6. The historical experience of the worker and communist international movement is an extraordinary heritage of conquests, of elaborations and events: in virtue of it, some fundamental pages in the search of the road leading to communism have been written. The capability of verifying in the practice the theories and the political positions, of correcting and overcoming the errors, of arriving to new formulations and conclusions, is a distinctive feature of marxism-leninism.

In the last century, the revolutionary creativity of the working class and of the popular masses has produced, in specific historical conditions, different forms of the dictature of proletariat, from the Soviets to the regimes of popular democracy, that we communists must to take heart as powerful tools for the development of our theory and revolutionary practice.

The coming of the popular democracies as new forms of State power of the proletarian dictature, as socialist States in the first phase of their development, that run across various stages and adopt different measures in order to destroy the bourgeois production relations, has a great historical and present importance.

The study of the forms in which is embodied the necessity and inevitability of the political rule of proletariat at the head and in alliance with the labouring masses for the passage to the society without classes is essential for the today's communists.
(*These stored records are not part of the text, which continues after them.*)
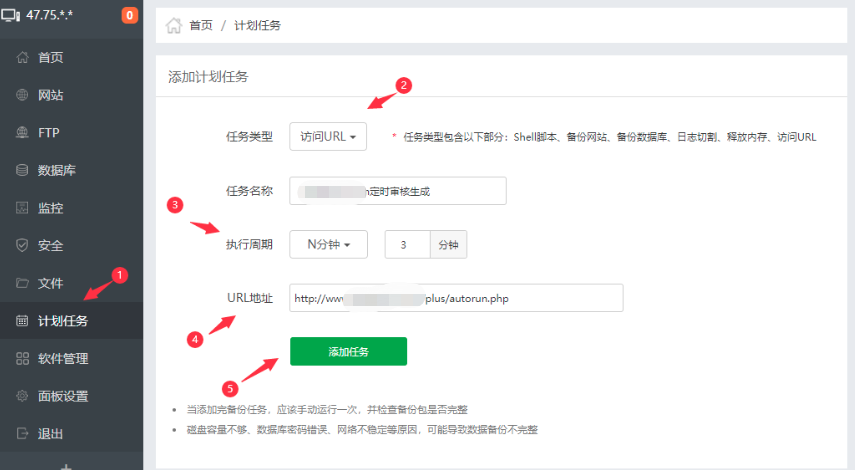Open the 安全 shield icon
855x470 pixels.
tap(22, 245)
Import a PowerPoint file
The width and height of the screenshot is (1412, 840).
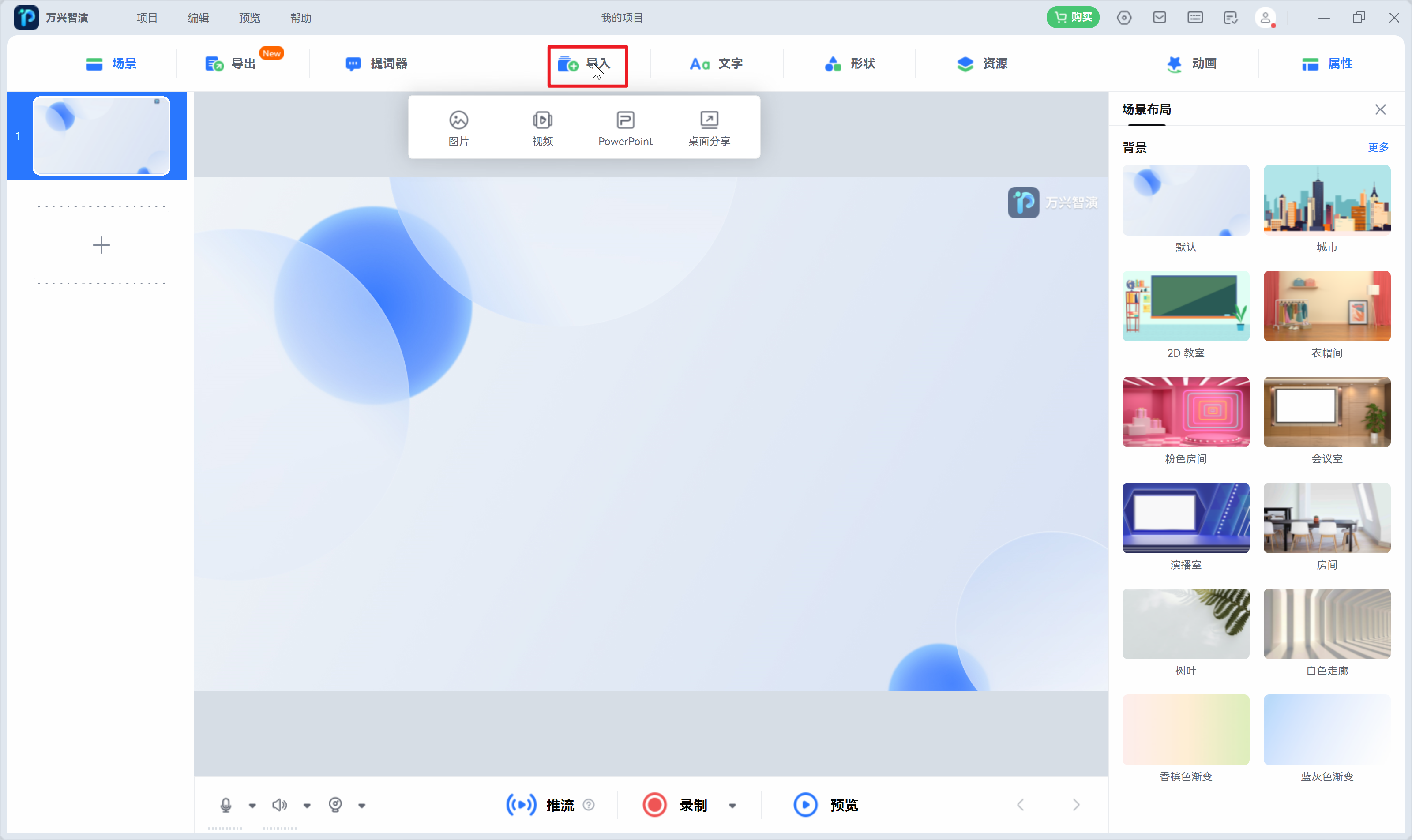pos(625,128)
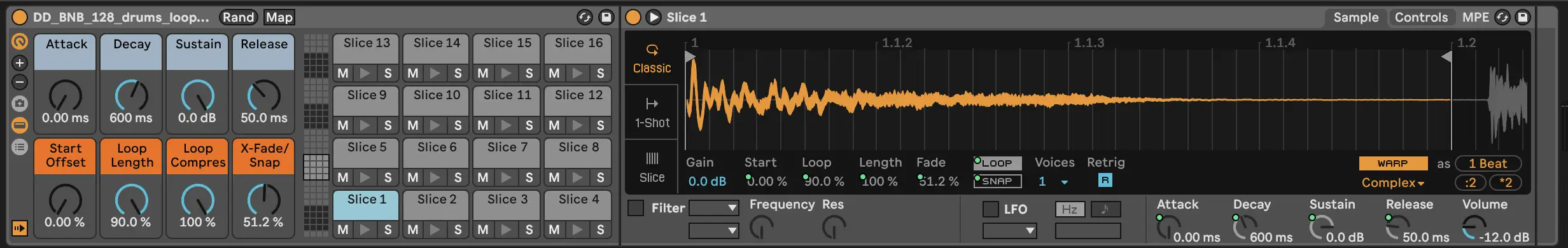The height and width of the screenshot is (248, 1568).
Task: Select the Slice playback mode
Action: coord(652,167)
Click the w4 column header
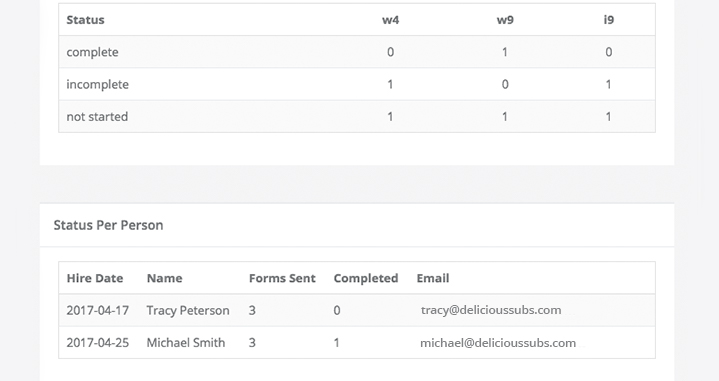 tap(390, 20)
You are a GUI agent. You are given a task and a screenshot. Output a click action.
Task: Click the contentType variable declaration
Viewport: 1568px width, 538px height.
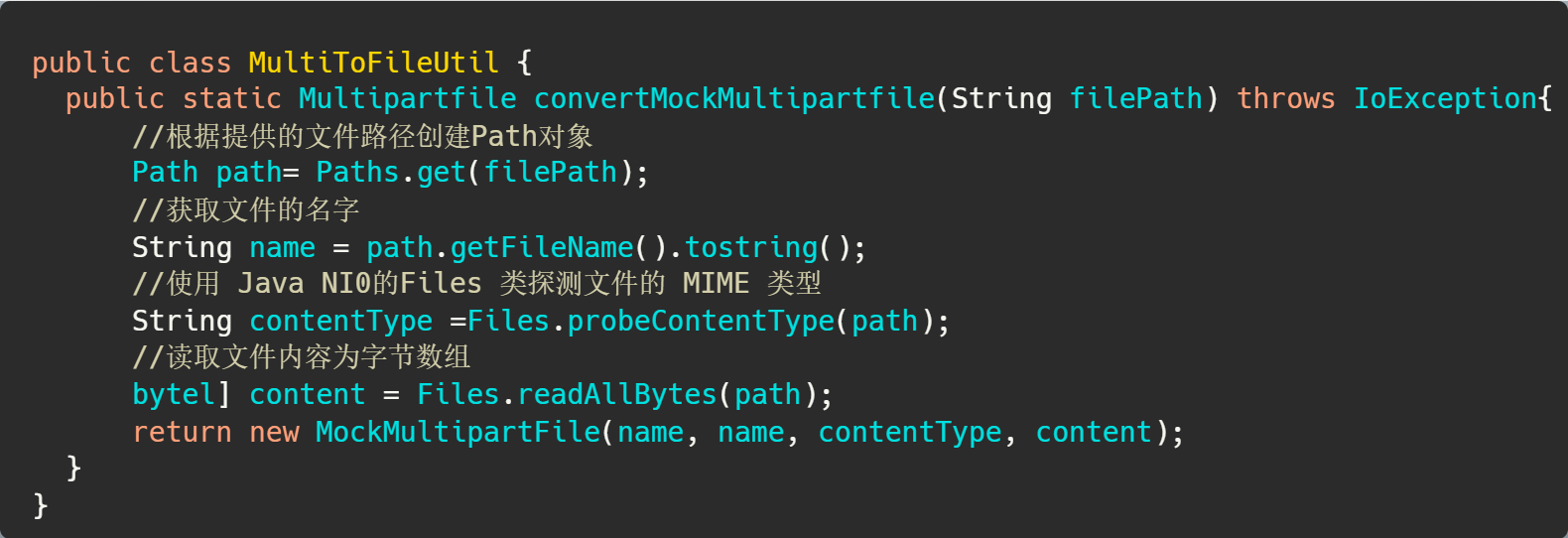[x=340, y=322]

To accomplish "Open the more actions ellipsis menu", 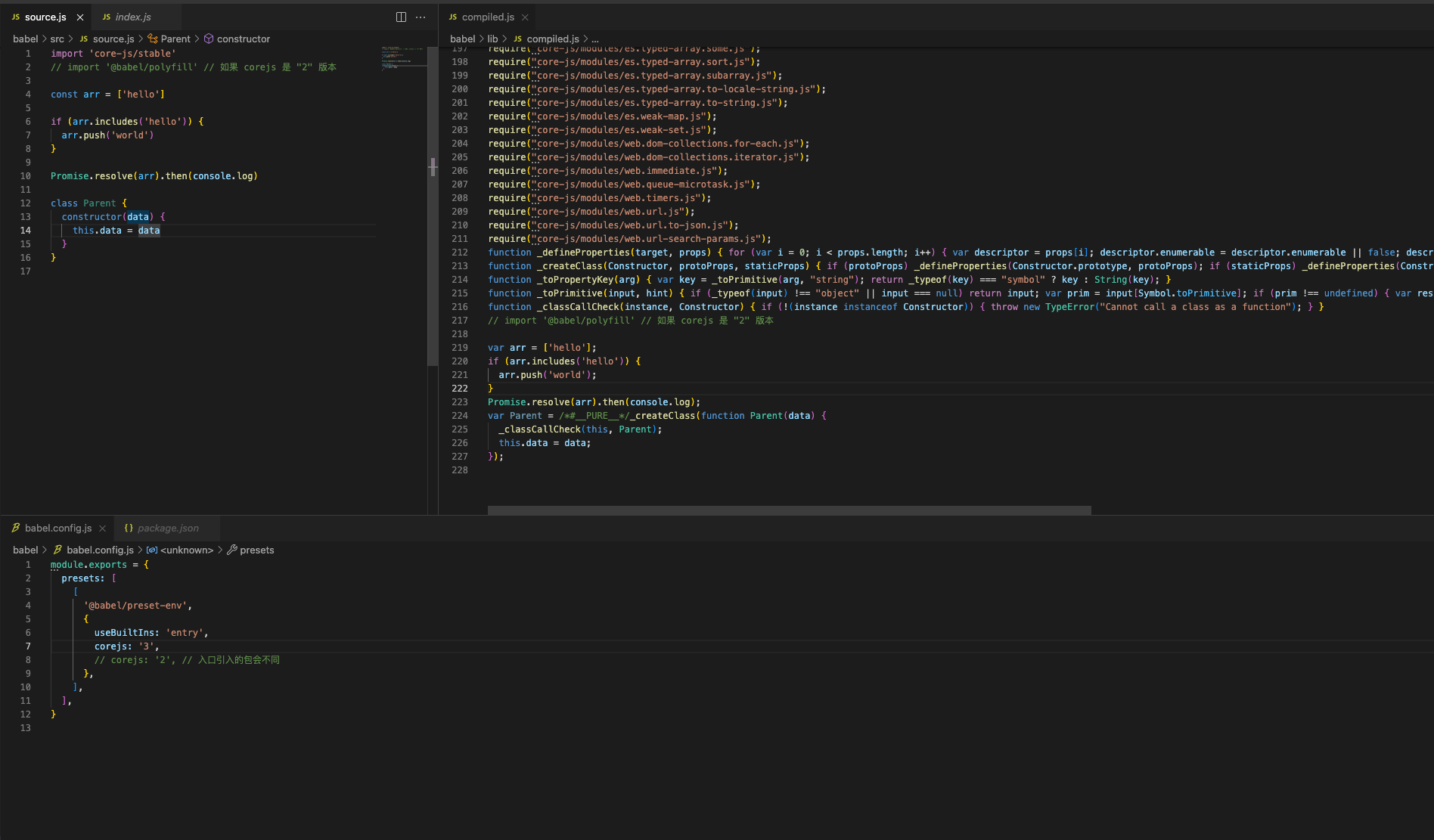I will [x=421, y=17].
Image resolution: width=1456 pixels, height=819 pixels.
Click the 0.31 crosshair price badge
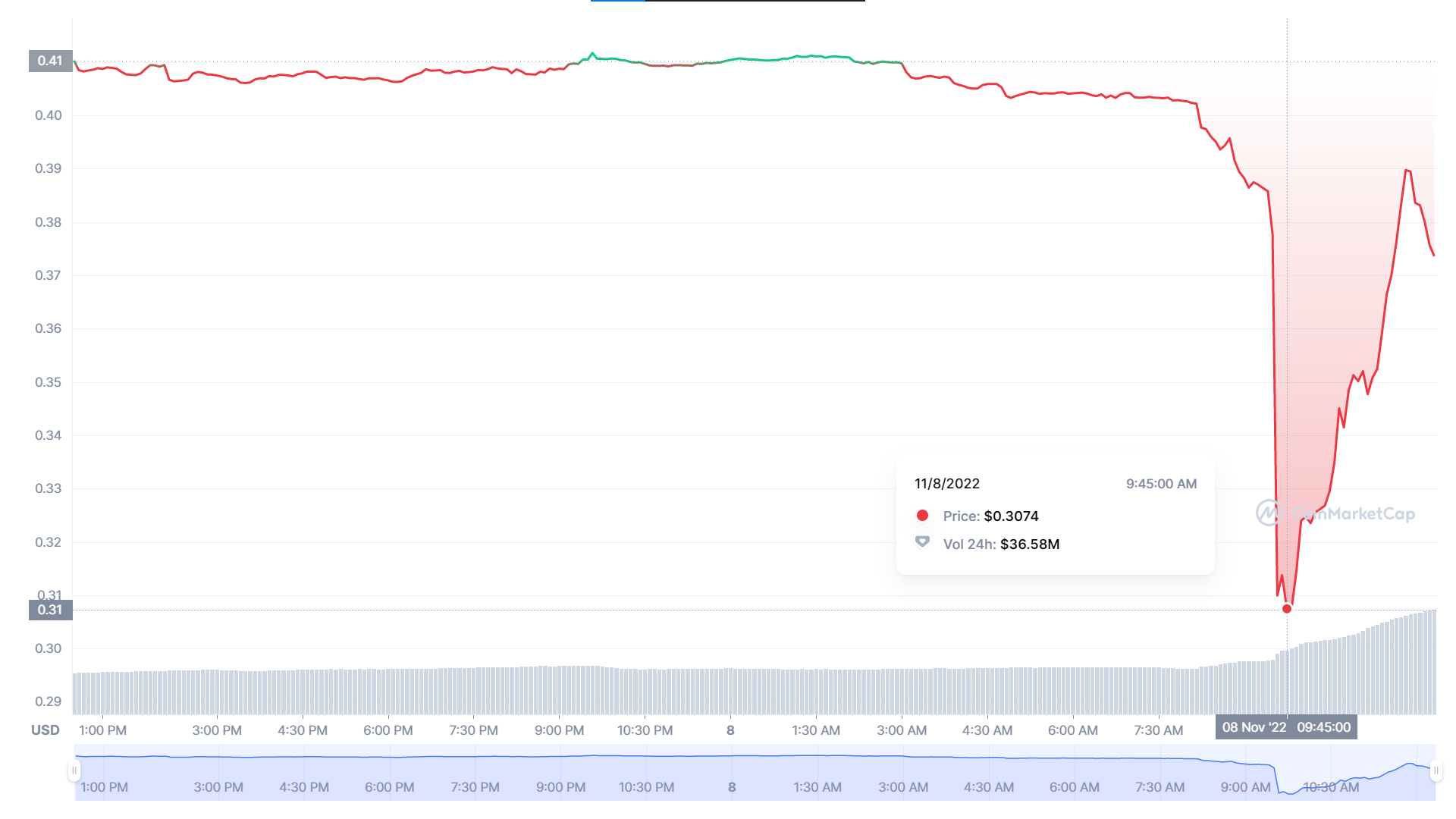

We have the task of conquering the vanguard of proletariat and leading the masses to the conquest of power, applying the principles of marxism-leninism and finding the specific forms of approach to the proletarian revolution and to the construction of the new society, in accordance with the historical conditions and the characteristics of each country.

The idea of the popular democracy is still alive in the conscience of the working class and of the labouring masses, and maintains its great force.

Italy of the future will be a popular democracy? Surely, in the new century opened not long ago, in which we communists go on with our battle, new proletarian revolutions will shake the world and new States will arise from them: but each State will be a particular form of the dictature of proletariat. «Is absolutely sure that all nations will arrive to socialism, but all will arrive with some particularity, each nation in the one or the other form of democracy, in the one or the other variant of the dictature of proletariat» (Lenin).